• _Source document_:
^^^^^^^^^^^^^^^^
Anatomy of the eye

The eye works like a camera.

The bulb of the eye is the darkened chamber. The rays of light collected by the cornea and the crystalline lenses that function like the camera zoom, and pass through the opening of the pupil, that is the camera diaphragm, until they reach the retina, the film they are focused onto. The image then created is processed by the brain.

The bulb is surrounded by an external, white, firm and transparent membrane called the sclera.

The cornea is the spherical, transparent and clear anterior part of the eye. It is allows light to go through it.

The iris, the colored part of the eye lies behind the cornea.

It has an aperture in the middle, the pupil, to allow light to enter. Iris is provided with muscles causing constriction (miosis) or dilation (mydriasis) of the pupil, depending on the prevailing light conditions. This is a reflex response of the autonomous nervous system. The presence of too much light causes miosis while pupils dilate in the dark to allow more light to enter.

The retina and the iris form an angle, called anterior chamber corner. The anterior chamber is filled with a transparent fluid called the aqueous humor and preserves the shape and structure of the anterior segment of the eye. The angle plays a significant role in glaucoma, depending on its being open or closed because this is where the aqueous humor drains.

The crystalline lens is located behind the iris and is the size of a lentil. The cornea with the lens refracts and gathers the rays of light on the retina, where they are focused onto the macula. The lens has the ability to change its shape using a muscle in order to increase or decrease its refractive power by means of an adjustment mechanism. Thus, it can “zoom”and focus on the picture, depending on the distance between us andthe object we are looking at.

Behind the lens, the posterior segment of the balbular cavity is formed by the vitreous humor, a gel-like transparent material. The sclera is internally lined by the choroid, rich in blood vessels.

In conclusion, the retina is located on the inner part of the eye. The light is received by the cells that are sensitive to light, the cones and the rods and is converted to a neural stimulus by complicated mechanisms. Neurons receive that stimulus and transmit it via the optic nerve.

The optic nerve is like a cord transmitting the stimuli to the initial part of the visual tract of the brain. Subsequently, the stimuli end up, via the visual tract to the back of the head, the visual cortex where they are processes.

OCULAR MOTILITY

There are six muscles involved in ocular mobility. Four rectus muscles: the internal and external rectus muscles, the superior and inferior rectus muscles and two oblique muscles, the superior and inferior oblique muscle. The muscles are contracting depending on the direction we want to look at, turning the bulb in that direction.
^^^^^^^^^^^^^^^^
• _Data listing_:
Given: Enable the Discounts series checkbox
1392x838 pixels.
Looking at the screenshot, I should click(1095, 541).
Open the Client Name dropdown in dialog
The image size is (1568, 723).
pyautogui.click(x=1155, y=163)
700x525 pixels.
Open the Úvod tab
^^^^^^^^^^^^^^^^
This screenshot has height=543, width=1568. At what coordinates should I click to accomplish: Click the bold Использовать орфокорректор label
^^^^^^^^^^^^^^^^
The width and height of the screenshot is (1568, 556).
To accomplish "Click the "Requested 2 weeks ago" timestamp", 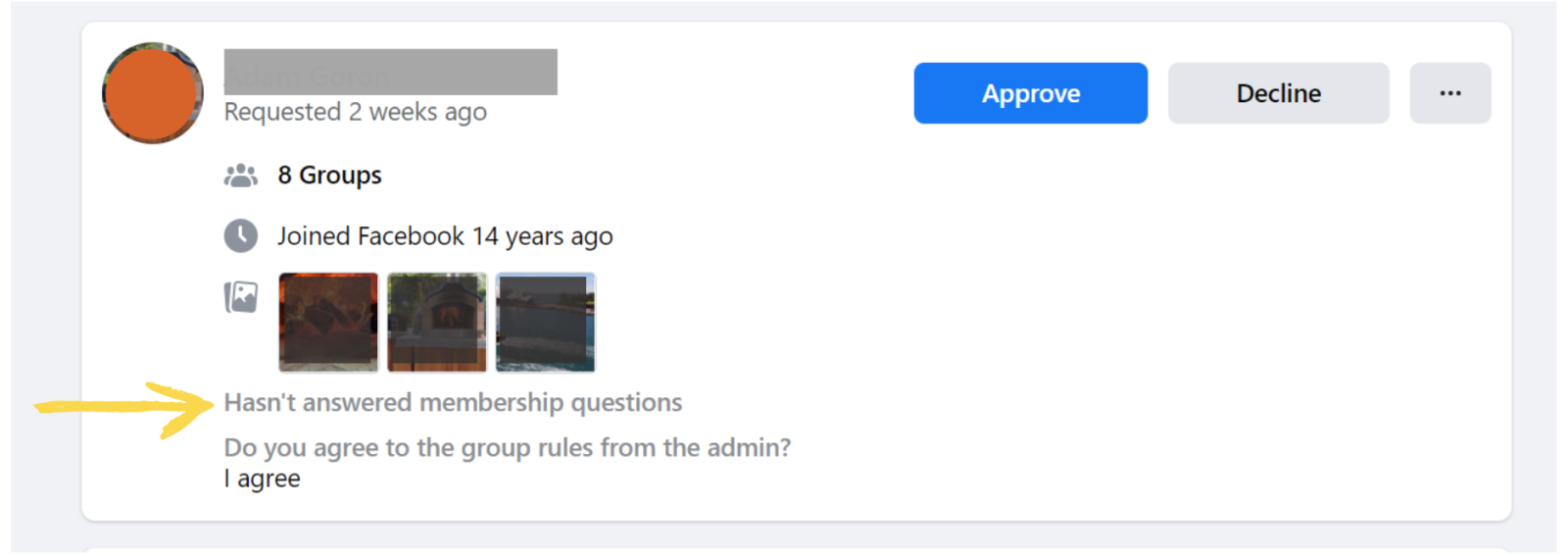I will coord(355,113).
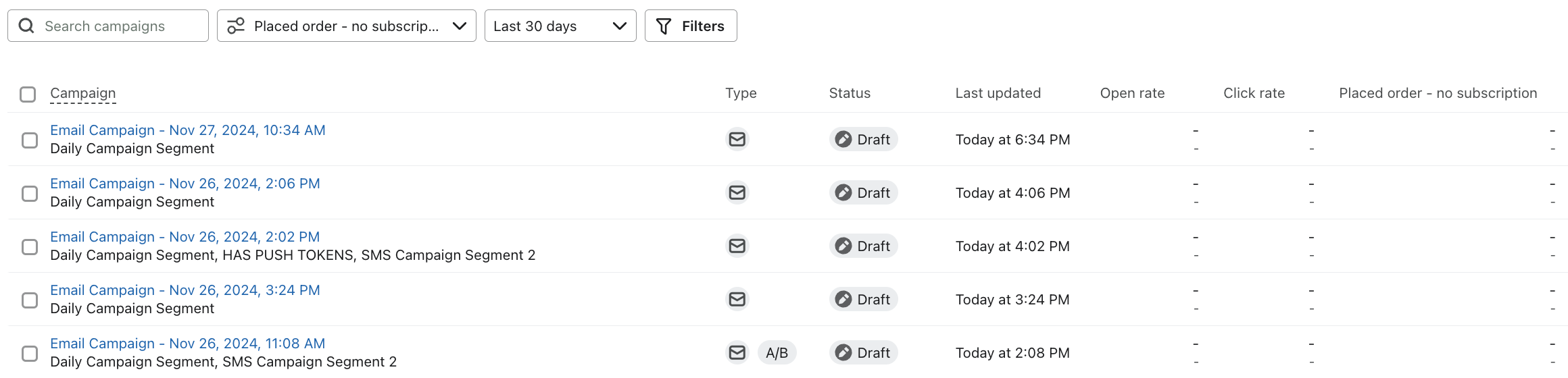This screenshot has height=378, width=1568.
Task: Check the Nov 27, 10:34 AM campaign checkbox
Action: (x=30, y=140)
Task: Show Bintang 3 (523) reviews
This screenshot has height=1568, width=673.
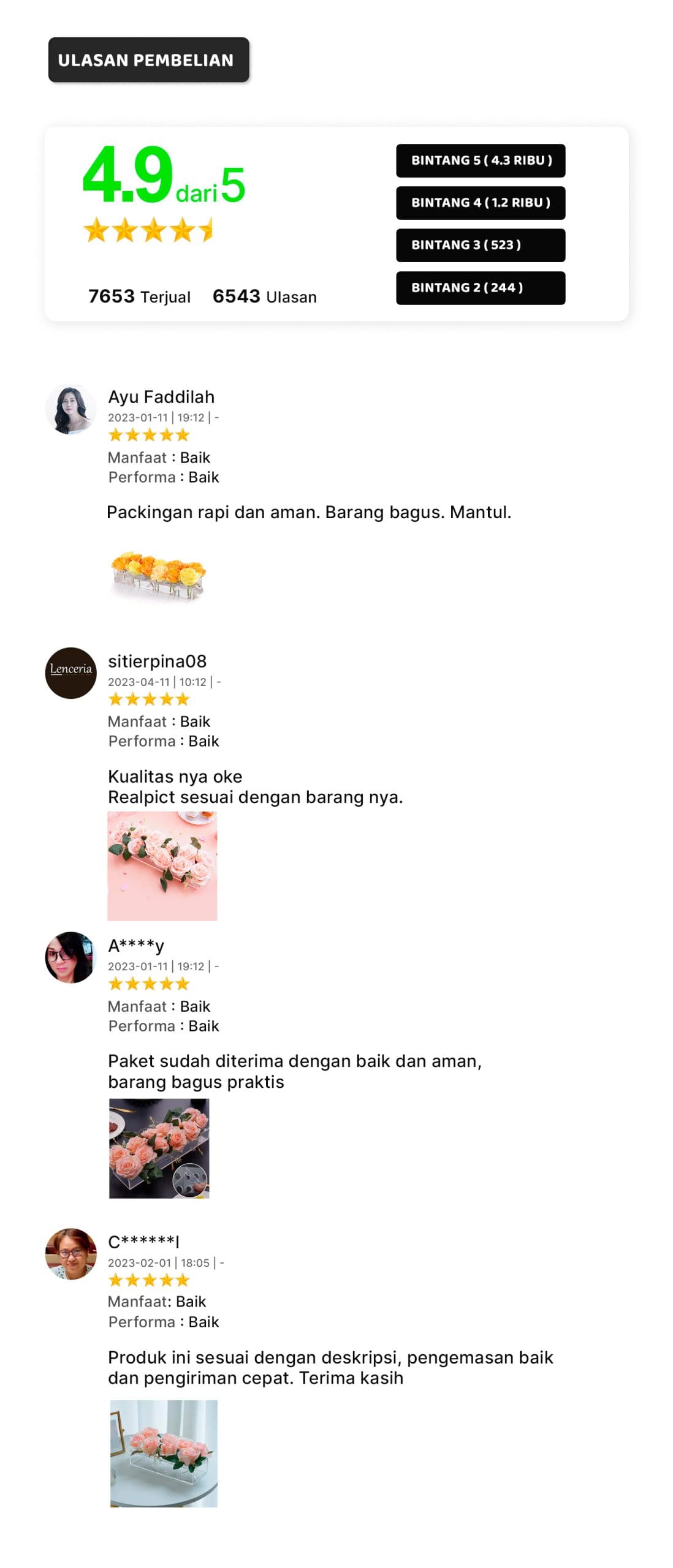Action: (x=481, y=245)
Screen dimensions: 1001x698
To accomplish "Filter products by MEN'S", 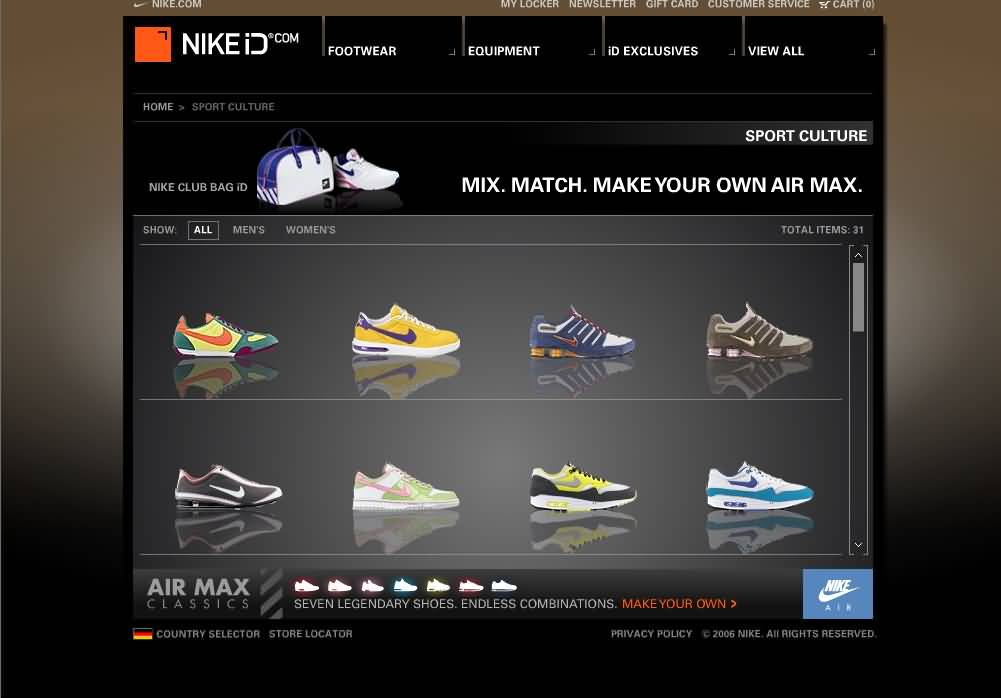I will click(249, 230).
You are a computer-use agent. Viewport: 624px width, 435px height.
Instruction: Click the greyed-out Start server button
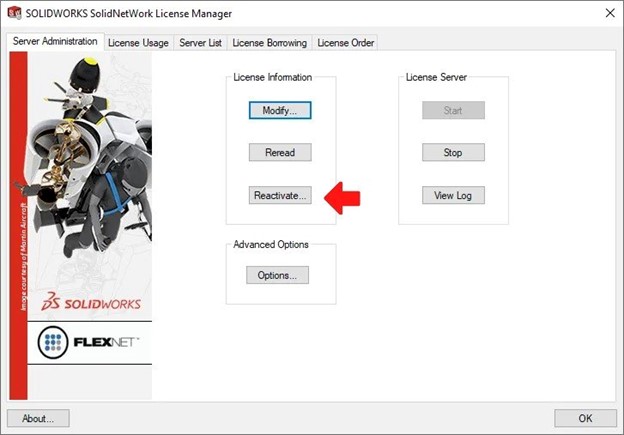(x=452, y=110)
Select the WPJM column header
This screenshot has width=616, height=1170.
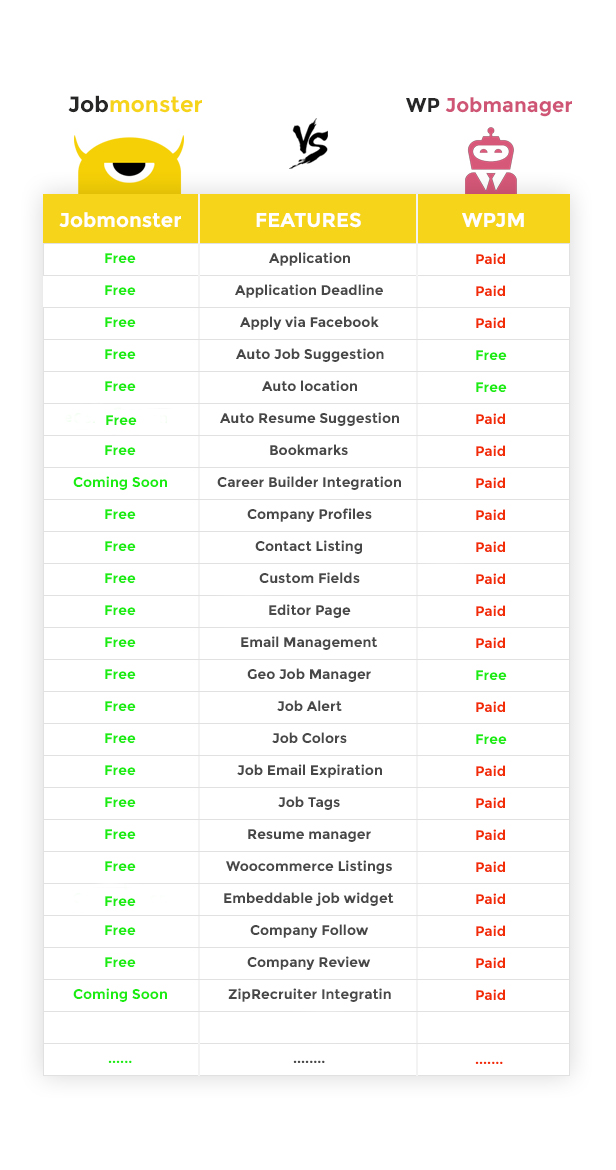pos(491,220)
^^^^^^^^^^^^^^^^
• _Description of the task_:
Update the part of the eye anatomy text that opens with the words containing "The eye works" and closes with "by the brain.", and write it out again with "camera" changed to "film camera".

• _Your solution_:
The eye works like a film camera.

The bulb of the eye is the darkened chamber. The rays of light collected by the cornea and the crystalline lenses that function like the film camera zoom, and pass through the opening of the pupil, that is the film camera diaphragm, until they reach the retina, the film they are focused onto. The image then created is processed by the brain.